* _EXERCISES TO COMPLETE_:
**1.** Answer these questions about the Standard Projects passage:
(a) The adapted text came from which book, and who wrote it?
(b) What new floor had the kitchen gotten?
(c) What did Nic install on the wall?
**2.** From the Standard Projects passage, copy the part that opens with the words containing "Adapting text from" and closes with "to figure out?".

* _READING TEXT_:
--- START ---

Adapting text from book by architect and theorist Christopher Alexander, The Timeless Way of Building, he had begun to create an interactive online space in which text leads the visitor/observer, through digital manipulation, through the four previously mentioned spaces in the building. The project explores variations on impermanence, imperfection, and the passage of time. How does one introduce a sense of imperfection, or interpret a space or an experience as time passes? How does one interact with this information — how deep to dig, how much to figure out?
His project has months to go before completion, but the experience of Standard Projects during this visit, simply put into italics through the work of Robert Fraher, is the significance of this sort of communal creative space–not only in this part of Wisconsin, but in a general sense of the arts. Through art and the constant, almost obsessive flow of ideas in this place, original work is made, experience and networks are drawn on, and future plans are drafted. Between preparing veggies for tacos, Nic had installed the turntable shelf on the wall and was hanging reclaimed midcentury modern light fixtures in the kitchen — which had gotten a brand new marble tile floor since the last time I had visited. Shannon was flitting between helping Robert set up the photo shoot, and chatting about the future of the Airstream with friend and designer John. A couple of other friends made margaritas, plunked away on the piano, plans were made to get together to sew in the workshop. Standard Projects is always a work in progress, as it should be.

--- END ---

* _INFORMATION SUPPLIED_:
--- START ---

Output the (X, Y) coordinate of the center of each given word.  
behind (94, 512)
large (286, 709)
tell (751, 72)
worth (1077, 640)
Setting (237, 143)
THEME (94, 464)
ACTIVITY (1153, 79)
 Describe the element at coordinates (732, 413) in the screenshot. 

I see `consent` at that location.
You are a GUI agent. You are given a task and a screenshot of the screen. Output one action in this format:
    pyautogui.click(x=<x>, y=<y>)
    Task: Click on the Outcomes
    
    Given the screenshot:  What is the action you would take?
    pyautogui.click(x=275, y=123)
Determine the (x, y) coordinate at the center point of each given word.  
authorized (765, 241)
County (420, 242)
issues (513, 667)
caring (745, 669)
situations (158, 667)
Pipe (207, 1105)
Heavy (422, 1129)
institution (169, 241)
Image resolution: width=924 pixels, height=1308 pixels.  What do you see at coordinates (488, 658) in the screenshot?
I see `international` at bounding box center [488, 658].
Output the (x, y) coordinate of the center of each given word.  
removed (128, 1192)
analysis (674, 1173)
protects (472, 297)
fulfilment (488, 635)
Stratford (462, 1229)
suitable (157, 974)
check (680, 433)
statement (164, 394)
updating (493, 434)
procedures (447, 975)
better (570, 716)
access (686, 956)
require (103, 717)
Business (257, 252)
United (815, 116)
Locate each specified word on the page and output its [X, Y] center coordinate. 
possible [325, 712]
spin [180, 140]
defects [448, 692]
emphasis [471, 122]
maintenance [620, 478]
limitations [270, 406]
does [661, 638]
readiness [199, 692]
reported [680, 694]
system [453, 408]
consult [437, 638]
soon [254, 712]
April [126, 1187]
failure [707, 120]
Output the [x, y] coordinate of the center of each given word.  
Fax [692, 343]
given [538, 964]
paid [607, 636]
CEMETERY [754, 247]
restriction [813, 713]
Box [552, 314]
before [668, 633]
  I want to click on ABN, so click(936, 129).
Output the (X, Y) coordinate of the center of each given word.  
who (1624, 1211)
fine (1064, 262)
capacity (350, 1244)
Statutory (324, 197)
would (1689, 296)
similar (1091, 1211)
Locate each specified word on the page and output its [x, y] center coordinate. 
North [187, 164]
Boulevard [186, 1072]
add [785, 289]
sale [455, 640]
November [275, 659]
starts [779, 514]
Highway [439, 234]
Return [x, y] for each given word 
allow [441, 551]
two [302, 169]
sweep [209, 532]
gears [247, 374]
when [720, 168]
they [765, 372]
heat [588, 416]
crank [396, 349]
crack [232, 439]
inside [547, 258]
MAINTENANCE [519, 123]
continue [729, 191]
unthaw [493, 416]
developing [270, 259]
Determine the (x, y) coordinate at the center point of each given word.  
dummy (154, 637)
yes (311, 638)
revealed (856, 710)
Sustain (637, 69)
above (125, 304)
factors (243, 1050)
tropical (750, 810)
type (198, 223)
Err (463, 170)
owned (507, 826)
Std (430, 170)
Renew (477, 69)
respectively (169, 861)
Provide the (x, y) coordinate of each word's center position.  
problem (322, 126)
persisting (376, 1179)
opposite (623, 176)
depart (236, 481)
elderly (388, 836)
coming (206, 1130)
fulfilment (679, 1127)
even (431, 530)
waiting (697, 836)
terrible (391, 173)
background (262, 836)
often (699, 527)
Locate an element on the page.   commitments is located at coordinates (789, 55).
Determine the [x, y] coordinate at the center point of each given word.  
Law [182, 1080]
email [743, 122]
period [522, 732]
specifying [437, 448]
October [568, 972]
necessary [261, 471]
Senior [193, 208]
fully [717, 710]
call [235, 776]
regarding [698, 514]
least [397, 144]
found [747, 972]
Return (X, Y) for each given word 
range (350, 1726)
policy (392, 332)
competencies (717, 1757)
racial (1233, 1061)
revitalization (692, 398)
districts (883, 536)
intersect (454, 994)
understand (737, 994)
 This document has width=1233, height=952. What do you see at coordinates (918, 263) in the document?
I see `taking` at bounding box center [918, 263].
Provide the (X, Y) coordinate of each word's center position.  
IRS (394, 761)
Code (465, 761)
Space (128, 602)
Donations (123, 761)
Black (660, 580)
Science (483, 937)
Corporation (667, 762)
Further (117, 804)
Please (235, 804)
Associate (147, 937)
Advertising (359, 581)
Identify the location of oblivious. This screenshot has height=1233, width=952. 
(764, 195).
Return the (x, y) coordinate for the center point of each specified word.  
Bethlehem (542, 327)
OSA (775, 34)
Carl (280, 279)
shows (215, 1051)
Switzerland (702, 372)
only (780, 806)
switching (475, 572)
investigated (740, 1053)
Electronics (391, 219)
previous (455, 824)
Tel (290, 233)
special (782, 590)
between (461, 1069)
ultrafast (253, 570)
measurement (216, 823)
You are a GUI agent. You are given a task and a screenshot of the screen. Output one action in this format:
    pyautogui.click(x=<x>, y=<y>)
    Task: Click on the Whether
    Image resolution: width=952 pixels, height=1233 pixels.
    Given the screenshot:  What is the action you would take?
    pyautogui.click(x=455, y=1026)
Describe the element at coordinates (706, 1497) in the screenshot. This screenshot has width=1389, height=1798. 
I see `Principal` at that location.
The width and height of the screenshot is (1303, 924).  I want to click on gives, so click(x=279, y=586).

--- END ---

* _ANSWER LIST_:
**1.**
(a) The Timeless Way of Building, by the architect and theorist Christopher Alexander
(b) A brand new marble tile floor
(c) The turntable shelf

**2.**
Adapting text from book by architect and theorist Christopher Alexander, The Timeless Way of Building, he had begun to create an interactive online space in which text leads the visitor/observer, through digital manipulation, through the four previously mentioned spaces in the building. The project explores variations on impermanence, imperfection, and the passage of time. How does one introduce a sense of imperfection, or interpret a space or an experience as time passes? How does one interact with this information — how deep to dig, how much to figure out?